» DIRECTIONS
Count how many lines of the data below contain the word "back". Give only the number.

+--

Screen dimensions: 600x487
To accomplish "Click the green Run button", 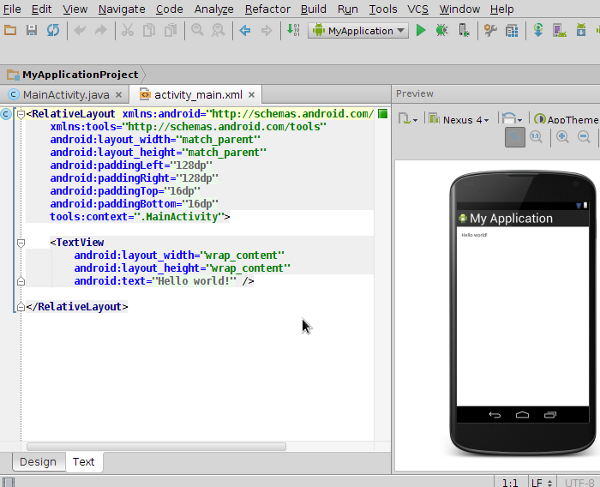I will 420,31.
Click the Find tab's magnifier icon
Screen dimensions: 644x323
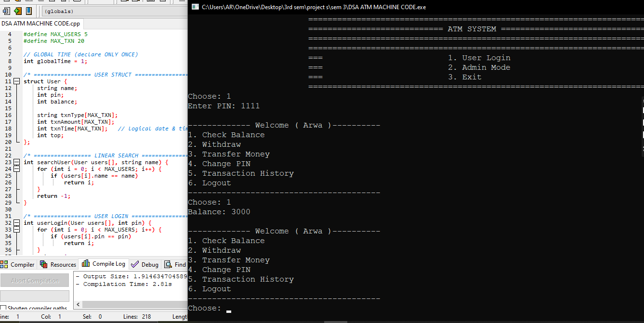168,264
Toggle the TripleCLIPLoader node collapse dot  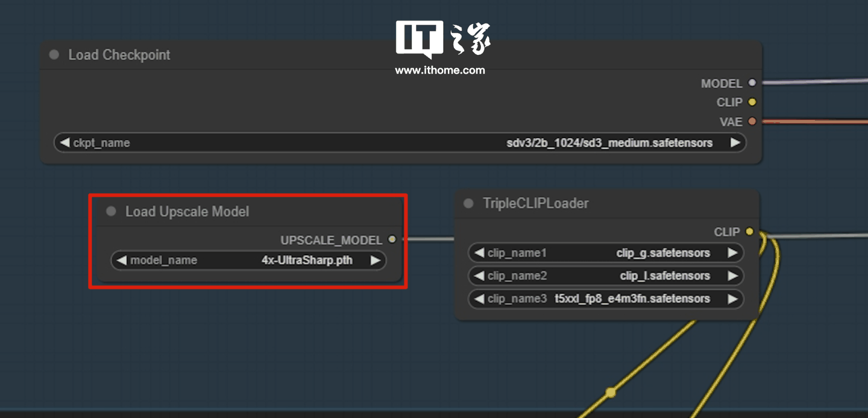click(468, 204)
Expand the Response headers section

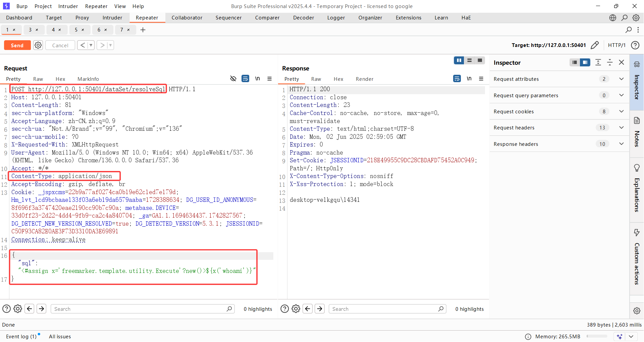coord(621,144)
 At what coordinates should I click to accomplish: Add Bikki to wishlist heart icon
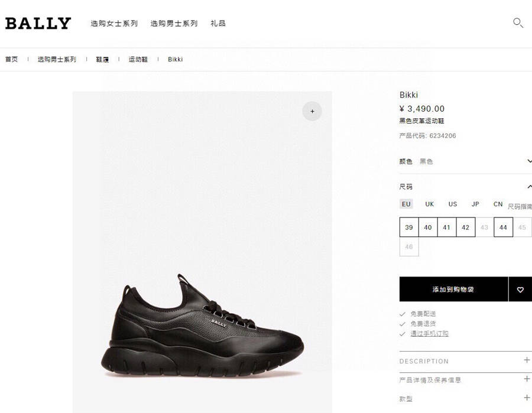pos(520,290)
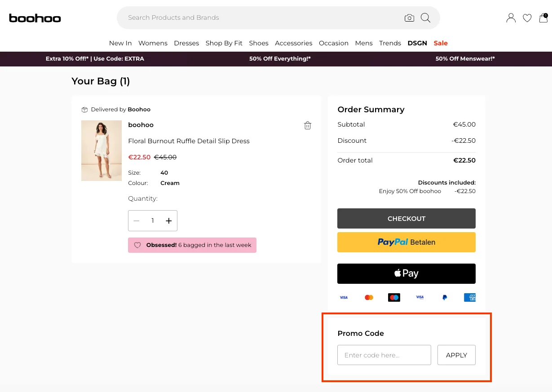Checkout using Apple Pay
The width and height of the screenshot is (552, 392).
pos(406,273)
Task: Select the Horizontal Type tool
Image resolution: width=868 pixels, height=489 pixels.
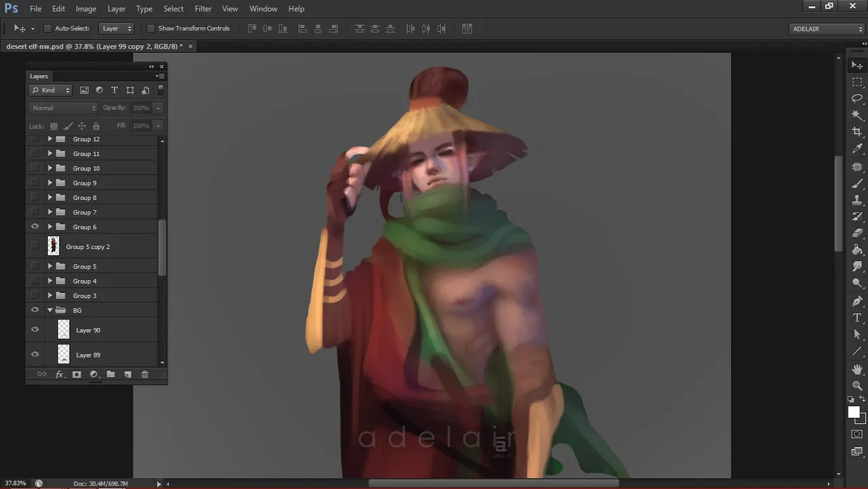Action: pos(857,317)
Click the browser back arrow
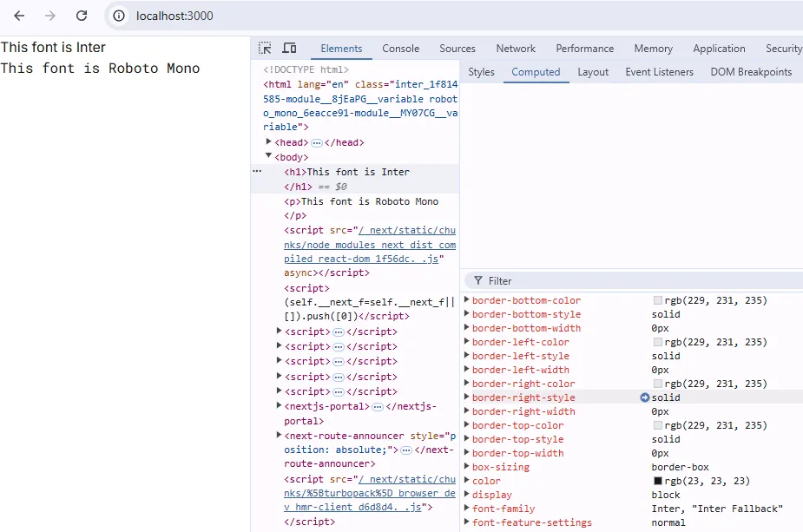 point(19,15)
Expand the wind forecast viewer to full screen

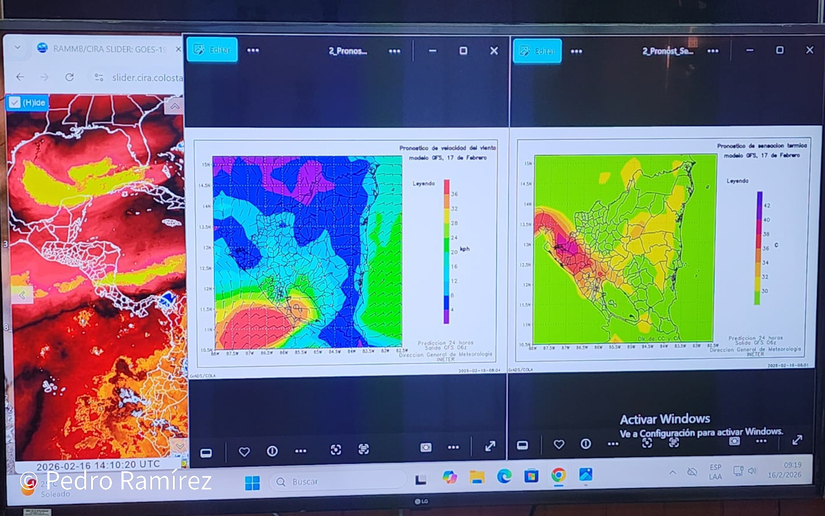490,447
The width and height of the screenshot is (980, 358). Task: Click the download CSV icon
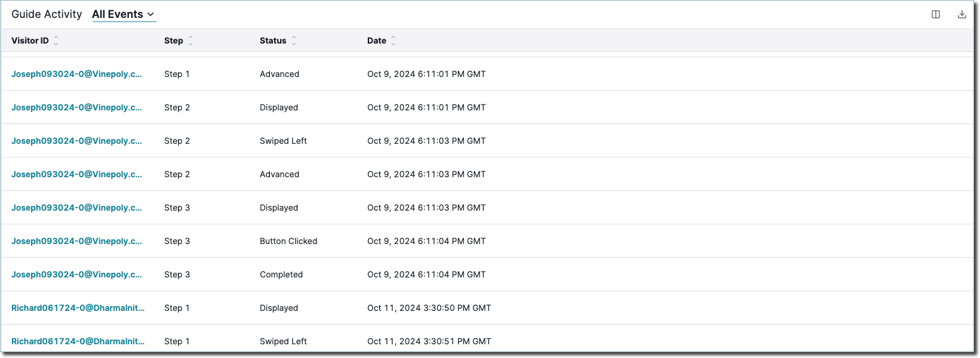[x=962, y=14]
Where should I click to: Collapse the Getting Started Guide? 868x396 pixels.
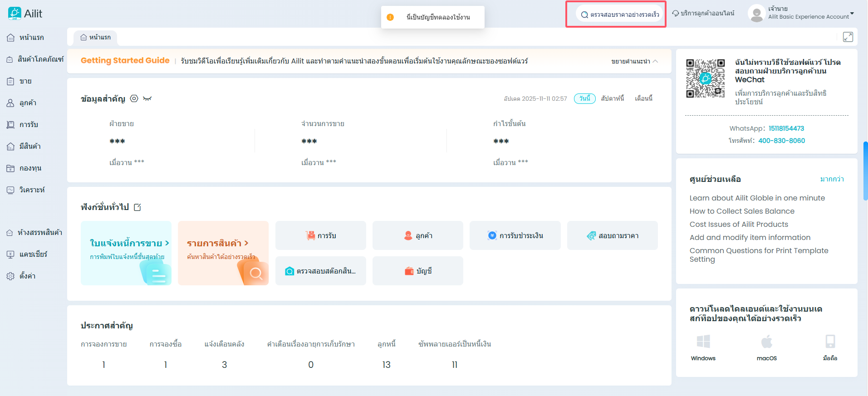[634, 61]
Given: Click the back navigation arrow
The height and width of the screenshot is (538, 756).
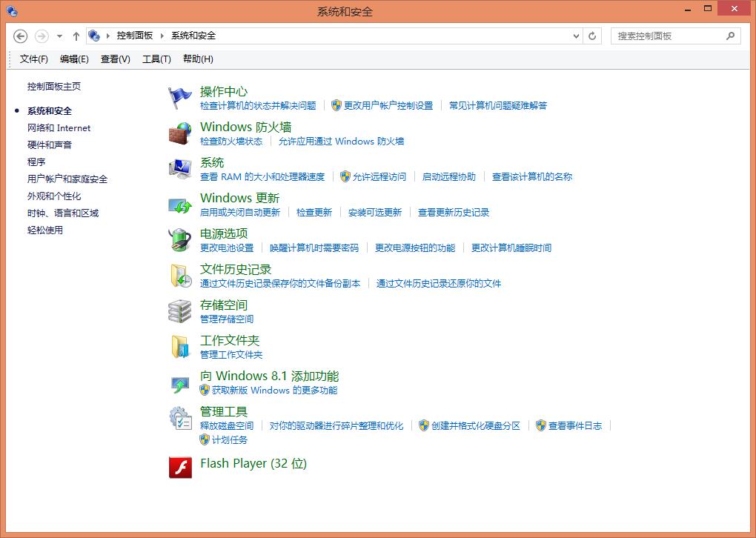Looking at the screenshot, I should 20,36.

+--

» FINAL RESULT
2